# [Kaynak metin]
Hayvanlarını otlatırken karakoldan atılan havan mermisiyle katledilen 12 yaşındaki Ceylan Önkol’un ardından bir kare fotoğrafı, tahra ve ineği kaldı. Anne Saliha Önkol, ölene kadar kızını unutturmayacağını ve failler yargılanana kadar mücadele edeceğini söyledi.
Bölgede sayısız Kürt çocuğu, “güvenlik” gerekçesi adı altında zırhlı araçlar, hava saldırıları ve ateşli silahlar sonucunda yaşamını yitirdi. Diyarbakır’ın Lice ilçesi Kanîsipî (Şenlik) kırsal mahallesine bağlı Xanbaz mezrasında 28 Eylül 2009’da hayvanlarını otlatırken, karakoldan atıldığı belirtilen havan mermisiyle yaşamını yitiren 12 yaşındaki Ceylan Önkol da bu çocuklardan sadece biri. Ceylan’ın katledilmesinin üzerinden 12 yıl geçti, fakat katledilen diğer Kürt çocukları gibi ne fail bulundu ne kimse yargılandı.
Ceylan’ın cansız bedeni 6 saat olay yerinde bırakıldı ve savcı “can güvenliği” gerekçesiyle olay yerine üç gün sonra gitti. Önkol’un annesi Saliha Önkol, kızının parçalanan bedenini eteğinde topladı, olay yerindeki bütün delilleri, Lice Cumhuriyet Başsavcılığı’na teslim etti. Fakat Ceylan’ın ölümüyle ilgili raporlar jandarma komutanlığı ve emniyet tarafından hazırlandı, patlayıcıya tahra (eğri budama bıçağı) ile vurulduğu iddia edildi. Jandarma yetkilisi Yüksel Şanlıtürk’ün hazırladığı raporda, Önkol ailesinin “devletten tazminat alabilmek için kendini mağdur gibi gösterdiği” ifadeleri yer aldı.

# [Görev tanımı A]
Aşağıdaki ifadelerin kaynak metinle uyuşup uyuşmadığını belirleyin; her biri için evet veya hayır deyin ve karar veren sözcükleri metinden birebir alıntılayın. (i) Ceylan Önkol hayvanlarını otlatırken yaşamını yitirdi. (ii) Savcı olay yerine aynı gün gitti. (iii) Ceylan'ın ölümüyle ilgili raporları Lice Cumhuriyet Başsavcılığı hazırladı.
# [Görev tanımı B]
Kaynak metne göre savcının olay yerine ne zaman ve hangi gerekçeyle gittiğini bir ila üç cümleyle açıklayın.
# [Görev tanımı C]
Kaynak metinde "Hayvanlarını otlatırken karakoldan" ifadesinden "mücadele edeceğini söyledi." ifadesine kadar uzanan bölümü hiçbir değişiklik yapmadan aktarın.

# [Sağlanan veriler]

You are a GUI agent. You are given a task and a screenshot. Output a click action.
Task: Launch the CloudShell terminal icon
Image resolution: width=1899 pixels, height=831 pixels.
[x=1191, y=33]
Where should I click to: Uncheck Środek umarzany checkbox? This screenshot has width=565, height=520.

---

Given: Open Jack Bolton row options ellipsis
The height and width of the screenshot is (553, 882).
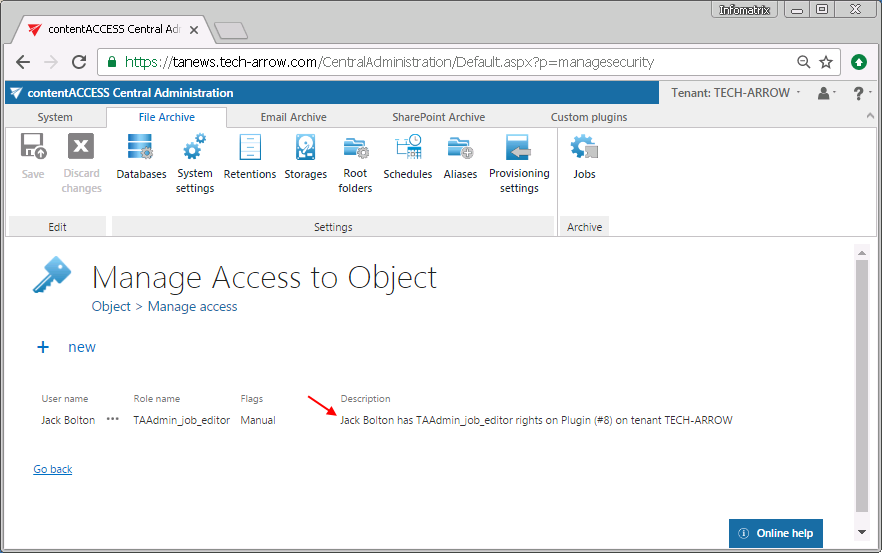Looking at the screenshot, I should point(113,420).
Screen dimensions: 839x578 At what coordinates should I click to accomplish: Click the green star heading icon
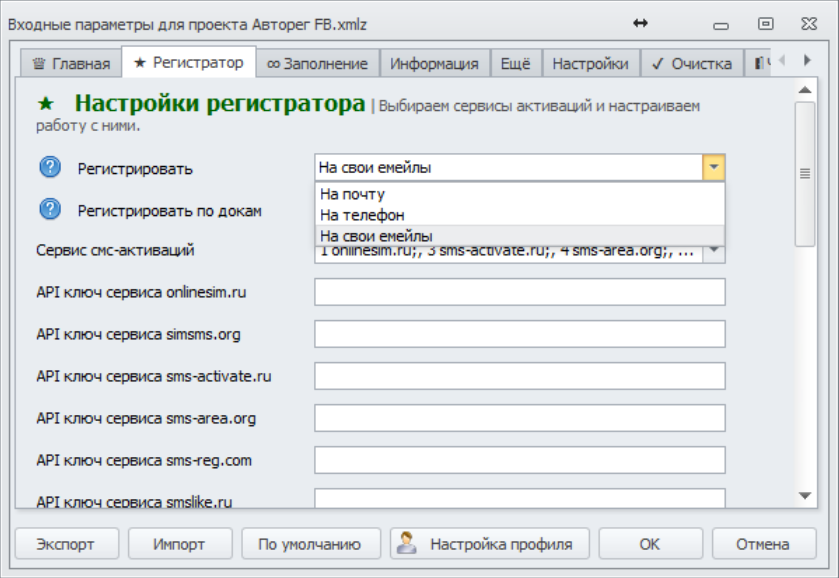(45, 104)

==

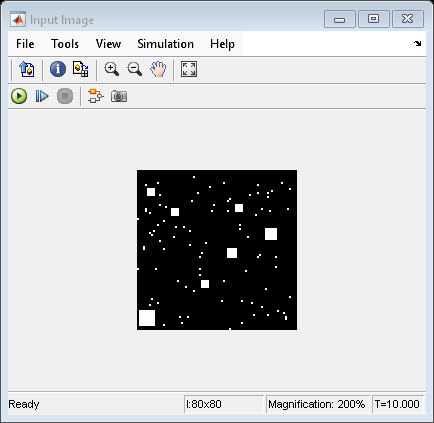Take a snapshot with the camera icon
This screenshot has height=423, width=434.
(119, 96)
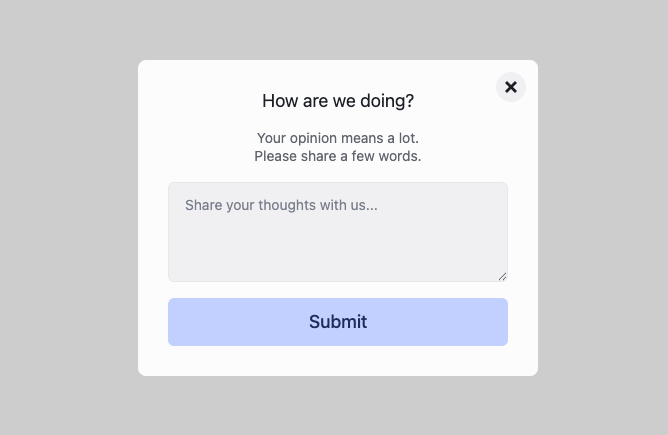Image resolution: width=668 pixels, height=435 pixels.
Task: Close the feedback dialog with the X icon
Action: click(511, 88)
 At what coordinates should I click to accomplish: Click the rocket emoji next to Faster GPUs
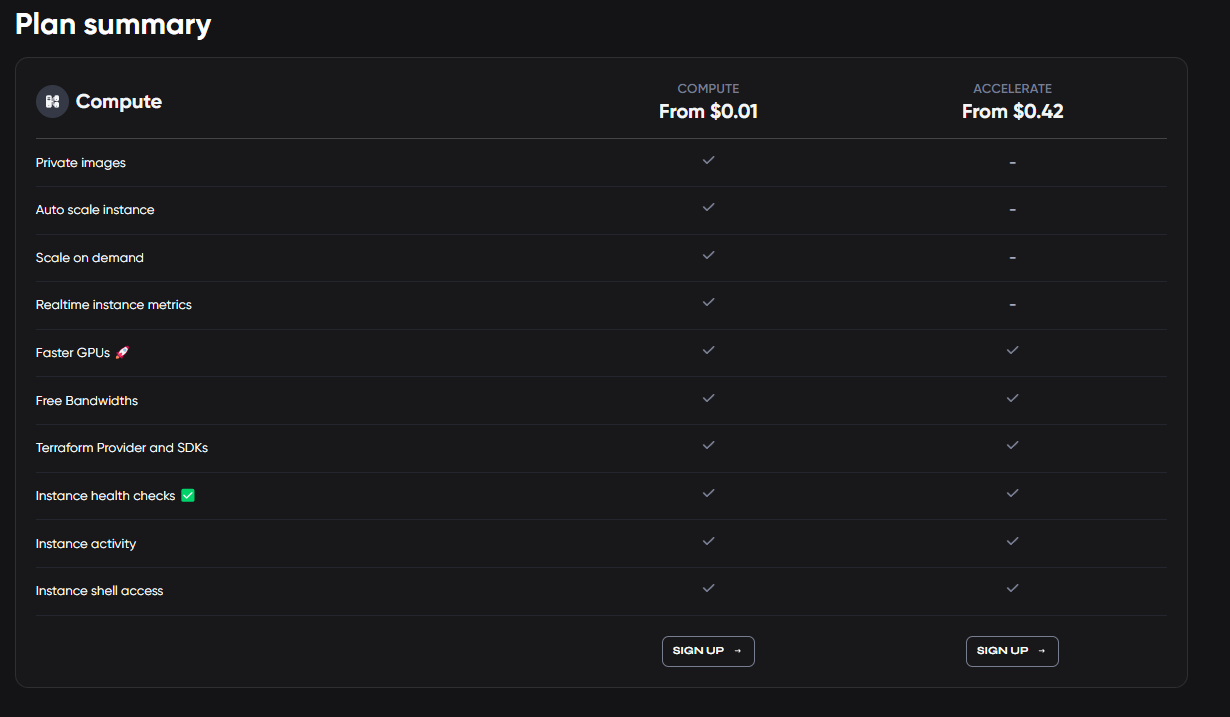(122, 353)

# [Tam çıktı A]
(i) Evet: "28 Eylül 2009’da hayvanlarını otlatırken, karakoldan atıldığı belirtilen havan mermisiyle yaşamını yitiren"
(ii) Hayır: "savcı “can güvenliği” gerekçesiyle olay yerine üç gün sonra gitti"
(iii) Hayır: "Ceylan’ın ölümüyle ilgili raporlar jandarma komutanlığı ve emniyet tarafından hazırlandı"

# [Tam çıktı B]
Savcı olay yerine üç gün sonra gitti. Kaynak metin bu gecikmenin gerekçesi olarak "can güvenliği"ni gösteriyor.

# [Tam çıktı C]
Hayvanlarını otlatırken karakoldan atılan havan mermisiyle katledilen 12 yaşındaki Ceylan Önkol’un ardından bir kare fotoğrafı, tahra ve ineği kaldı. Anne Saliha Önkol, ölene kadar kızını unutturmayacağını ve failler yargılanana kadar mücadele edeceğini söyledi.